====== 抜粋 ======

先日、このブログにも書いたが小山田遺跡の現地説明会に参加した。その時、以前から気になっていた古墳、菖蒲池古墳が、現地説明会の会場のすぐそばにあるということで行ってみることにした。この古墳は、ちょっと昔(といっても30年以上もまえのことだなあ)、僕が中学生の頃友達と2人で来たことがある。その時は、今のような道もなく、田んぼのあぜ道を抜けるようにして石室までたどり着いたと思う。これ以来、この古墳の近くは通るのだが飛鳥散策のルートから外れているため、再訪するということはなかった。
最近、堀辰雄『大和路・信濃路』の中に収録されている「古墳」というエッセイを目にし、是非とも再訪してみたく思っていたところ、小山田遺跡の現地説明会があり、ついでに足を運んでみた。
菖蒲池古墳については、「古墳」というエッセイの中で次のように触れている。

====== 提供データ ======

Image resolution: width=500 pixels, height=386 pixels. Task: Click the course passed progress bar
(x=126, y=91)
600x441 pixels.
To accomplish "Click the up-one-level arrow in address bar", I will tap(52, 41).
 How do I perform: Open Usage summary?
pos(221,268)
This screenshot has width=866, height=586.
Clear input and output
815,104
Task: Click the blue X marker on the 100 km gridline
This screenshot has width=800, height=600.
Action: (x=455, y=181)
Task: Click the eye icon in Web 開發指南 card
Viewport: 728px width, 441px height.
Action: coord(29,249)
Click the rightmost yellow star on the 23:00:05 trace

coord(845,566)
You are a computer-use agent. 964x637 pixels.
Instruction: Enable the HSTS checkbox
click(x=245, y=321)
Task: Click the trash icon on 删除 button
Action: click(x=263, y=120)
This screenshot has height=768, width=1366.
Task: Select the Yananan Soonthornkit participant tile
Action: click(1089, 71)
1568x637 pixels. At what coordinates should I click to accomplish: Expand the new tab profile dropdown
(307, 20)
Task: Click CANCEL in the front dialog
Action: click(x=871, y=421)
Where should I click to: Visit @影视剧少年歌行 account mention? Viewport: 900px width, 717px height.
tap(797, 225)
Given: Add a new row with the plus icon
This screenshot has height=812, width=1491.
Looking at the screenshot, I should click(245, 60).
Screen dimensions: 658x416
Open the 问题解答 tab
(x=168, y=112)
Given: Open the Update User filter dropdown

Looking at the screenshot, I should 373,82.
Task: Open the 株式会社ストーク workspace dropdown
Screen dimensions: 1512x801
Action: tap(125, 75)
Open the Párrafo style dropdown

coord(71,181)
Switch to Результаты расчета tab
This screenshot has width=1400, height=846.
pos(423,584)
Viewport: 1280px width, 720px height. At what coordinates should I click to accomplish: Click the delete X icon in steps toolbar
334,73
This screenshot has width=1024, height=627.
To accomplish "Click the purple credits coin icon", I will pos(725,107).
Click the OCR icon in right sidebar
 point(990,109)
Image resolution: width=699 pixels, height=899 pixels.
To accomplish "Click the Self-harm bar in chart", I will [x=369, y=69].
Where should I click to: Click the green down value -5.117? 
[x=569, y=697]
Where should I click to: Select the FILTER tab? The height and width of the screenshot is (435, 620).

======

◆ **目標**:
1. 元データのうち、「Given: Add a new row with the plus icon」を含む行から元データの最後の行までを、両端も含めて書き直してください。その際、「dropdown」を「pulldown」に置き換え、ほかは一切変えないでください。
2. 菖蒲池古墳を再訪した文章の続きを書いてください。

◆ **回答一覧**:
1.
Given: Add a new row with the plus icon
This screenshot has height=812, width=1491.
Looking at the screenshot, I should click(245, 60).
Screen dimensions: 658x416
Open the 问题解答 tab
(x=168, y=112)
Given: Open the Update User filter pulldown

Looking at the screenshot, I should 373,82.
Task: Open the 株式会社ストーク workspace pulldown
Screen dimensions: 1512x801
Action: tap(125, 75)
Open the Párrafo style pulldown

coord(71,181)
Switch to Результаты расчета tab
This screenshot has width=1400, height=846.
pos(423,584)
Viewport: 1280px width, 720px height. At what coordinates should I click to accomplish: Click the delete X icon in steps toolbar
334,73
This screenshot has width=1024, height=627.
To accomplish "Click the purple credits coin icon", I will pos(725,107).
Click the OCR icon in right sidebar
 point(990,109)
Image resolution: width=699 pixels, height=899 pixels.
To accomplish "Click the Self-harm bar in chart", I will [x=369, y=69].
Where should I click to: Click the green down value -5.117? 
[x=569, y=697]
Where should I click to: Select the FILTER tab? The height and width of the screenshot is (435, 620).

2.
「そうです、そのときはまず畝傍山の松林の中を歩きまわり、久米寺くめでらに出、それから軽かるや五条野などの古びた村を過ぎ、小さな池(それが菖蒲池か)のあった丘のうえの林の中を無理に抜けて、その南側の中腹にある古墳のほうへ出たのでしたね。――古代の遺物である、筋のいい古墳というものを見たのは僕にはそれがはじめてでした。丘の中腹に大きな石で囲った深い横穴があり、無慙むざんにもこわされた入口(いまは金網がはってある……)からのぞいてみると、その奥の方に石棺らしいものが二つ並んで見えていました。その石棺もひどく荒らされていて、奥の方のにはまだ石の蓋ふたがどうやら原形を留めたまま残っていますが、手前にある方は蓋など見るかげもなく毀こわされていました。
この古墳のように、夫婦をともに葬ったのか、一つの石廓せっかくのなかに二つの石棺を並べてあるのは比較的に珍らしいこと、すっかり荒らされている現在の状態でも分かるように、これらの石棺はかなり精妙に古代の家屋を模してつくられているが、それはずっと後期になって現われた様式であること、それからこの石棺の内部は乾漆になっていたこと、そして一めんに朱で塗られてあったと見え、いまでもまだところどころに朱の色が鮮やかに残っているそうであること、――そういう細かいことまでよく調べて来たものだと君の説明を聞いて僕は感心しながらも、さりげなさそうな顔つきをしてその中をのぞいていました。その玄室の奥ぶかくから漂ってくる一種の湿め湿めとした気とともに、原始人らしい死の観念がそのあたりからいまだに消え失せずにいるようで、僕はだんだん異様な身ぶるいさえ感じ出していました。」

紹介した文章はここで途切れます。